Of rockets, the Fourth, Kim Jong Il, the Taepodong tumble and Beckham's arc


I've long admired the hyperbolic and parabolic arc that is the narrative of both Thomas Pynchon's Gravity's Rainbow and the line of flight traced across the sky, screamingly (famously), from Peenemunde in Prussian Germany, across the Channel's choppy waters, the whiteness of Dover, to land, long after Brenn-schluss and with a smack that arrives only later, in London, east side.

Lately, Saturday, another hyperbolic arc was not delivered by one David Beckham, to return, across the channel's still-choppy waters, on yet another channel (ESPN2, or was it ABC?), one line of flight bowing to another, and did not dispatch the Portugese from their cup contention but did the English.

Not so silently did another rocket dispatch itself from the Floridian shoreline and at a migraine-inducing speed leave the earth's atmosphere to puncture the firmament and let the air out of a lovely July Fourth celebration, US democracy such as it is now requiring us to spend 50% of the planet's military to sustain power and might for the right to project either, globally...

And as a twin-engine Qassam rocket buzzed its way from Gaza deeper into sovereign Israel than the 6 miles normally achieved by Qassam rockets, fired as usual by Hamas, an organization that refuses to officlally recognize Israel's sovereignty and whose own sovereignty now clings precariously to life (under the tank treads of the occupier/displacer, or more accurately, the arms sold by those who support them)...

A Taepodong Two tumbled into the ocean 40 or so short seconds after lifting off the northern Korean peninsula.
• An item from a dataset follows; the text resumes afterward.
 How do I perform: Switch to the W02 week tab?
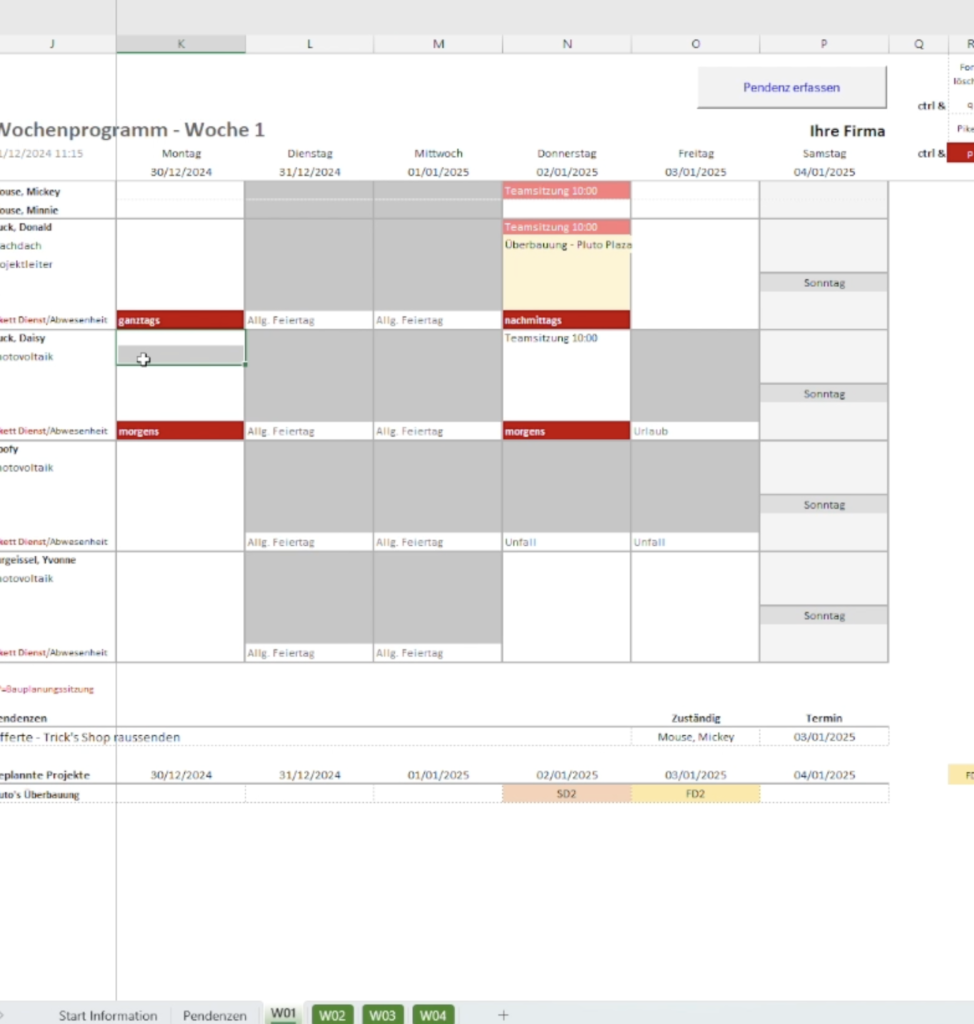coord(332,1014)
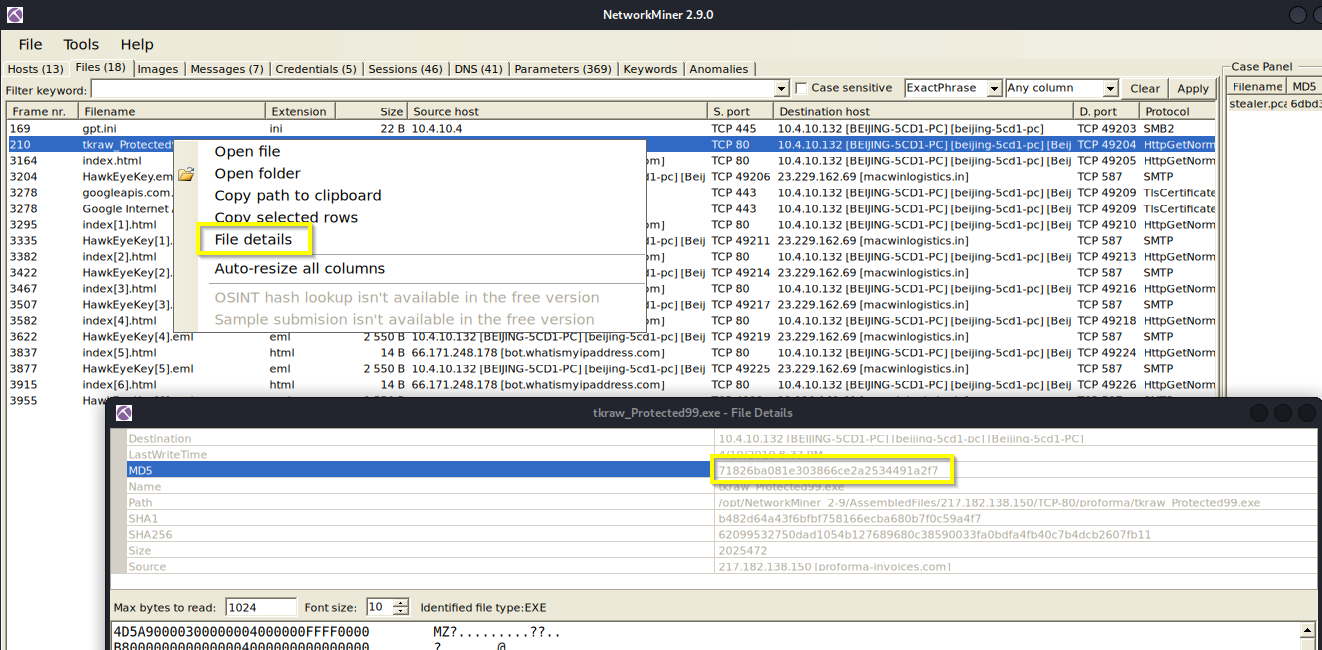The image size is (1322, 650).
Task: Switch to the Credentials (5) tab
Action: [x=315, y=69]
Kim Jong Il, no smarter than the dummy that played him in Team America (the animation by the creators of South Park, which sounds Korean but isnt) brought 5 extra and proven missiles along to shoot off to provide facial protection from an embarassment (they say in Asia it's shame) sure to come, the Taepong not being known to stay up for long (as a US ambassador put it)...

...and reflecting on the best moment in 13 days in October, that lengthy film about the Cuban Missile Crisis in which the actor playing Robert McNamara castigates a Navy general for firing a warning shot across the bow of a Soviet tanker, declaiming, proclaiming and exclaiming that "this was a communication system" and that Kennedy was trying to communicate to Khruschev and thus please dont fire another shot unless told to do so by me...

"This is not a blockade. This is language. A new vocabulary, the likes of which the world has never seen! This is President Kennedy communicating with Secretary Khrushchev!"

and knowing that Slothrop (Gravity's Rainbow's protagonist, who gets an erection every time a V2 lands in London, and who is thus the only means by which to predict where the rockets might fall, though as it turns out has an impressive number of one-night stands in London and spies following his nocturnal she-nanigans might easily be misled) would at this point be getting a hard on...

I wondered, where, really, international affairs had gone wrong for so many rockets to go off when there is so little intercourse in the intercourse of nations, and whether, possibly, there might be another way to escape the negentropic destiny of distrusting sovereigns, goons, and their bureaucrats, and whether they might come up with something to say besides "Do you see me?" and "Look at me" "Mine's bigger" and could there possibly be a cheaper way to obtain a line of flight out of this structure (facing death, as Pychon observers) this side of Beckham's salary, a flight-worthy Taepodong-2, Qassam, or Discovery. Might the message of the missile be written on paper, and not in the dirt?